As Gurba wrote, "American Dirt aspires to be Día de los Muertos but it, instead, embodies Halloween. The proof rests in the novel’s painful humorlessness." Humor is an intrinsic part of Mexican existence, even in the darkest of times or in witnessing a glaring exploitation of our existence. See: the hundreds, if not thousands, of jokes Latinx people have added to the "writing my Latino novel" thread on Twitter, in which they ridicule Cummins' clichéd prose and bastardization of the Mexican experience, and simultaneously, the way in which all media has failed to represent us beyond these ridiculous stereotypes.
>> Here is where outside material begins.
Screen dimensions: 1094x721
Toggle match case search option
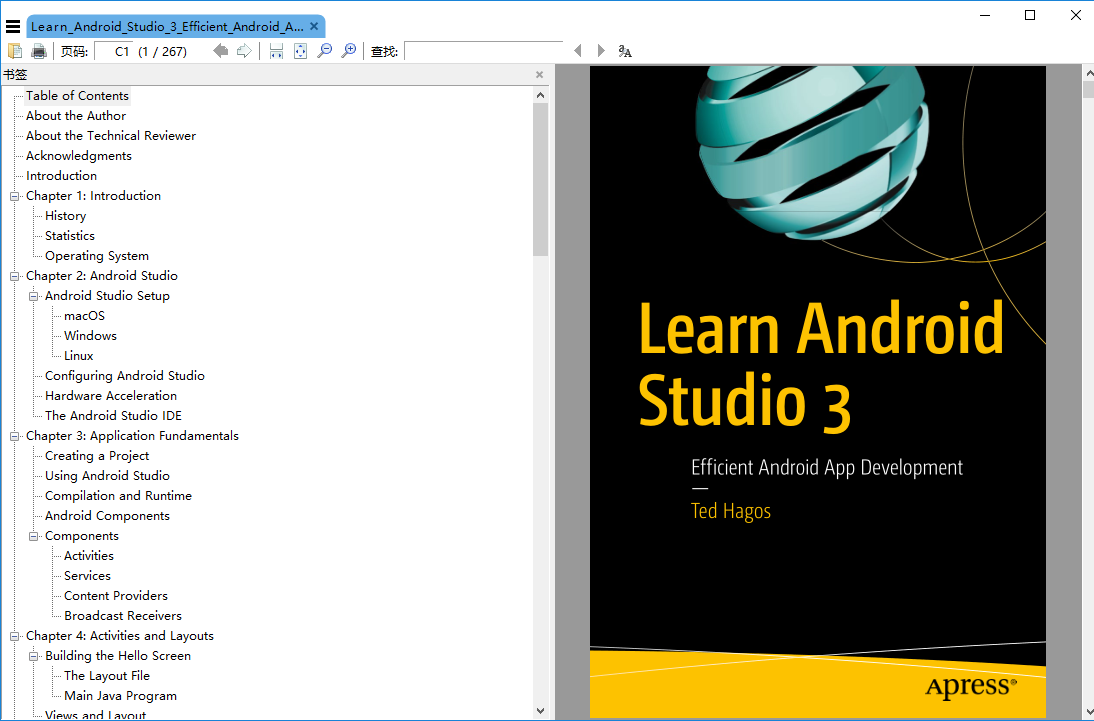coord(625,51)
While Cummins' assault of Mexican culture is bad, it arrived right on time as the crisis at the border became a national talking point. She went from white to "Irlandaisa/Boricua/Persona" at the most opportune moment, trading in the traumas of others for her own benefit. The timing is not lost on any of us, particularly those of us who for years have engaged in an ongoing fight to get our stories told. We fight in newsrooms, boardrooms, studio meetings, book proposals, and other spaces where white editors hungry for all of our pain and none of our nuance serve as gatekeepers. If we do break through, we then have to battle editors who want us to create trauma porn for white readers to clutch their chest to and lament the savagery of the countries we came from are. We lose out on anything near a six-figure deal, effectively punished for not wanting to do what Cummins did, which was treat ourselves like the pitiful emblems of pain liberal whites see us as, or bloodthirsty barbarians Donald Trump has made us out to be. It's a matter of access and what you're willing to trade to gain it.
We are not willing to give up our humanity, and that left the door wide open for someone like Cummins to capitalize on it. She could only do it within a system that clamors for our trauma, because that's when we're at our most profitable.
Our stories are rich, full of joy and pain. But most importantly, they're ours, and Jeanine Cummins has no right to any of them.